Needless to say, my company didn't try to keep her when Booz Allen Hamilton
recruited her away from us.

------
gruseom
I agree with the analysis and have come to the same conclusions over the
years. Still, there's one huge exception: the spreadsheet. That's the one UI
that has been massively successful at letting non-programmers program without
knowing they're doing it.

------
utoku
I think one of the big mistakes is the assumption that one can get away from
symbols and language by using gadgets, windows, or flowcharts. Even if you
succeed at some level, you end up with a different language, which still
requires programming and abstraction skills, but the language usually ends up
being inefficient.

I find that written symbols are very efficient. At least, as long as I have
this keyboard in front of me.

------
regularfry
It's very, very tempting to believe that this is true. However, the example
picked - business process management - is such a spectacularly badly tooled,
over-promising and under-delivering area that I don't think it's possible to
draw conclusions that wide from it.

BPM has the potential to support some really agile business styles, but I just
don't see (or hear - maybe I just haven't got my ear close enough to the
ground) that it's being applied to the right businesses at the right time. The
best time is _right_ at the start, which means that the tools need to be
small, simple and agile, not bloated and overweight.

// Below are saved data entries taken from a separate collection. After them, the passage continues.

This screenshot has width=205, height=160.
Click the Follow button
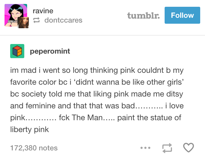[182, 15]
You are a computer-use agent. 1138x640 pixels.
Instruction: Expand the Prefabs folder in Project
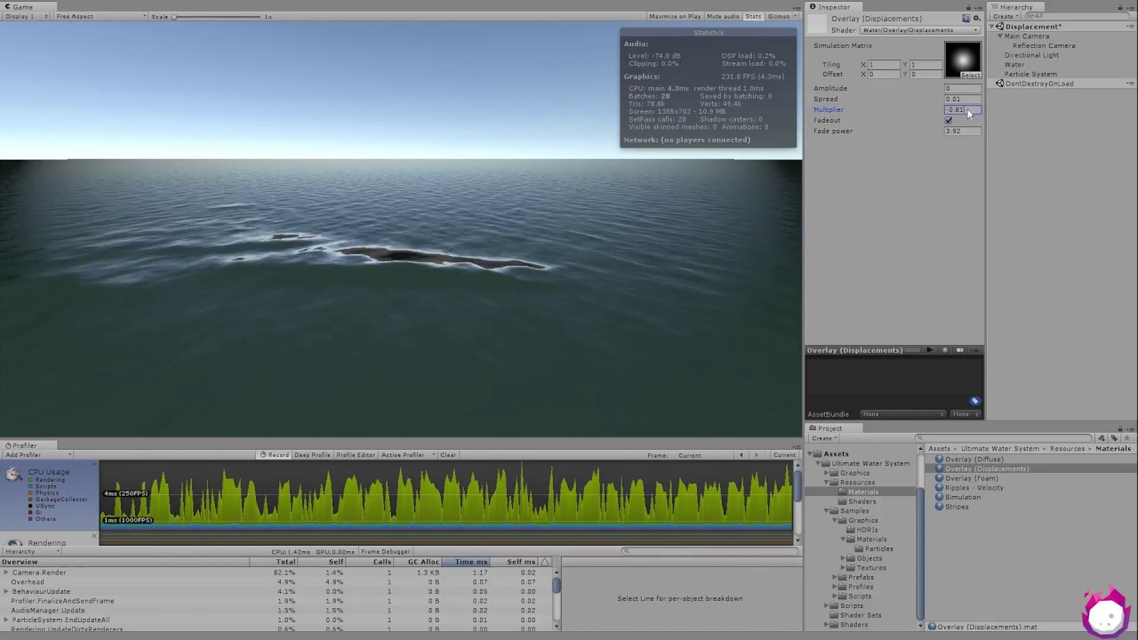point(835,578)
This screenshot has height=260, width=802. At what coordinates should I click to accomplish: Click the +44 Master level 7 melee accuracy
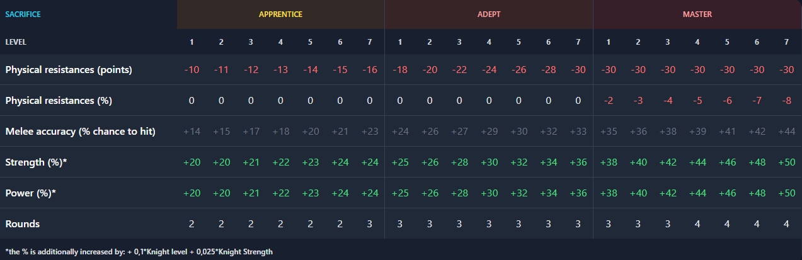786,131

Everyone deals in abstraction to some degree; business owners and managers are
no different. We just need to find a way to map their abstractions to ours in
a way that's easier for them to understand. I don't know what that would look
like, but I also don't expect it to be a dumbing-down. I _do_ know that BPEL
and BPMN _aren't_ it.

------
devmonk
The thing that I find really strange is that development is becoming more
about putting the pieces together and writing code to make small changes than
it is about really writing much code. Between the many available jars, gems,
plugins, etc. out there, many things we need have been written. While I know
some semblance of a programmer will be needed to get things done for some
years to come. But at some point, instead of craftsmen, we're going to have
more "McDonald's" programmers that are following the book, throwing the code
into a microwave, and bagging it.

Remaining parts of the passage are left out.